The very first CA was incepted in 2008 and it expired on 28 May 2012 without promulgating the constitution as the major parties in the CA could not find consensus on core issues. Eventually, a provisional government led by the Chief Justice of the Supreme Court (SC) Khil Raj Regmi came to power to conduct the election of the second CA. The election was held on 19 November 2013. The schedule set by Regmi for declaring constitution, viz. 22 January 2015 also failed to meet the goal.

In 2015, two devastating earthquakes spurred major political parties to forge a 16-point agreement to promulgate the constitution. In the process, they diluted federalism which was stipulated in the Interim Constitution. During the constitution-making process, the then Madhesh-based parties along with the apolitical marginalized people had protested hard to ensure their enshrinement of their voices in the constitution.

The state had killed dozens of protesters to quell the protests. Human rights organizations, such as the National Human Rights Commission, Human Rights Watch, Amnesty International, and the Asian Human Rights Commission, have released investigative reports detailing the state's repressive measures.

The government itself had formed a High-Level Enquiry commission headed by Supreme Court Chief Justice Girish Chandra Lal. The commission submitted its report to the government. To date, the report has to see the light of the day.

From the day the constitution was promulgated, the then Madheshi forces, which started politicking the issue of Madhesh, started observing the day as a black day. The constitution, which was brought by forcing a large part of the country to stay out of the Nepali constitution-drafting process could not provide the 'sense of ownership' to a big section of Nepali residents.  From the day the constitution was promulgated, some Madheshi parties along with the limited number of Madheshi intellectuals have marked this day as 'Black Day'.

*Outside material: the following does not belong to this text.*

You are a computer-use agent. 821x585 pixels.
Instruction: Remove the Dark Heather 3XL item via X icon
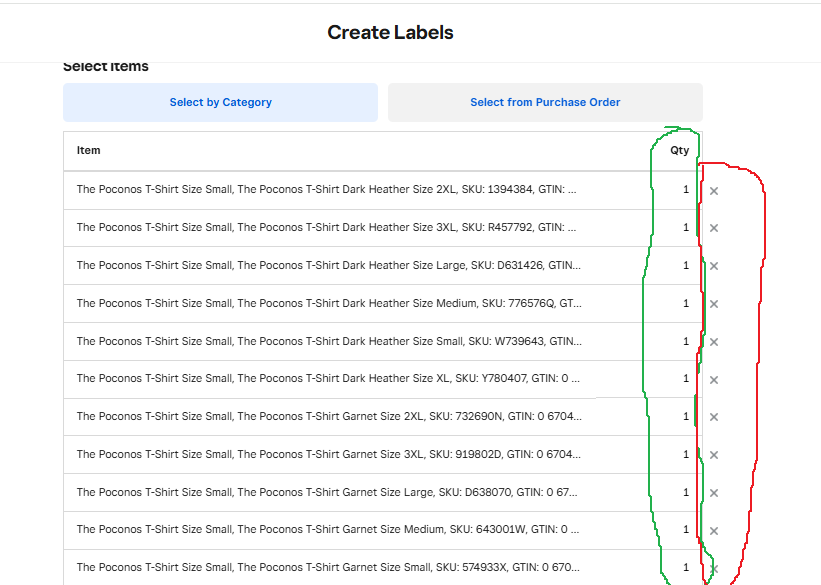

This year, the Democratic Socialist Party is celebrating Black Day in various districts to protest objectionable provisions in the constitution. Meantime, the People's Socialist Party, being led by Upendra Yadav, is not taking it as 'Black Day.'  Unfortunately, Madheshi intellectuals who call themselves ideologues are holding political appointments under the jurisdiction of the same constitution. 

In politics, setting a bottom line and abiding by it is important. If the amendment of the constitution had been the bottom line of the so-called Madheshi forces, energy of the leaders of those parties would have spent 'inside the parliament.' However, their attention is focused only on bagging plum posts.

Although everyone had their own interests and views on the constitution of Nepal, the process of drafting the constitution was exclusionary. Moreover, consultations with people about the draft of the constitution were performed under the curfew and excessive use of force in the Madhesh. The forceful process inculcated apathy of a big section of people for the constitution. The constitution was supposed to unite the people but it shattered the spirit of the different ethnicities. Recently, KP Oli's unlawful dissolution of the House of Representatives has unveiled weaker sides of the constitution.

Any parties preferring to be proclaimed as Madheshi political forces should not limit themselves to mark Asoj 3 as ‘black day.’ Instead, they should lobby for the constitution to be repealed.